#### EXCERPTED PASSAGE ####

Investing for beginners – how to get started
Everyone has aspirations that need financing. Whether it is for a down payment for a new house, a BMW or the next holiday trip, we all need savings.
Most of the people start by putting aside a certain amount of cash every month into a bank savings account until we have reached a considerable amount of cash, also called emergency pot. As a reference, this pot should cover six months of our living expenses (rent or mortgage, food, car loans, etc). Is after that, when we think about investing and how to make our money work better for us.
Back in the 80s, when interest rates were a double figure, all you had to do was to keep piling up cash into your savings account. Nowadays, we hardly find accounts returning more than 1% annual interest in most of the countries. Someone saving 100 Euros a month into a cash account, paying just 1% interest, would earn 12.622 Euros over 10 years, being 622 Euros the accumulated interest. It would only take 248 years to reach a million! LOL
If we could find an investment that would return 7% yearly, we would generate a bigger pot of 17.201 Euros and need 61 years for a million. That sounds better!

#### RECORDS PROVIDED ####

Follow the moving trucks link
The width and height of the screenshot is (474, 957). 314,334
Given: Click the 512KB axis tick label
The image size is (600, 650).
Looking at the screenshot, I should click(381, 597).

####

● REQUIREMENTS:
a: Using the investing guide, answer each question on its own line:
(i) How many months of living expenses should the emergency pot cover?
(ii) What annual interest rate do accounts in most countries now hardly exceed?
(iii) At a 7% yearly return, how many years would it take to reach a million?
b: Set down the passage of the investing guide starting at "Most of the people" and ending at "better for us.", keeping every word and mark unchanged.

● SOLUTIONS FOR EACH TASK:
a:
(i) Six months
(ii) 1%
(iii) 61 years

b:
Most of the people start by putting aside a certain amount of cash every month into a bank savings account until we have reached a considerable amount of cash, also called emergency pot. As a reference, this pot should cover six months of our living expenses (rent or mortgage, food, car loans, etc). Is after that, when we think about investing and how to make our money work better for us.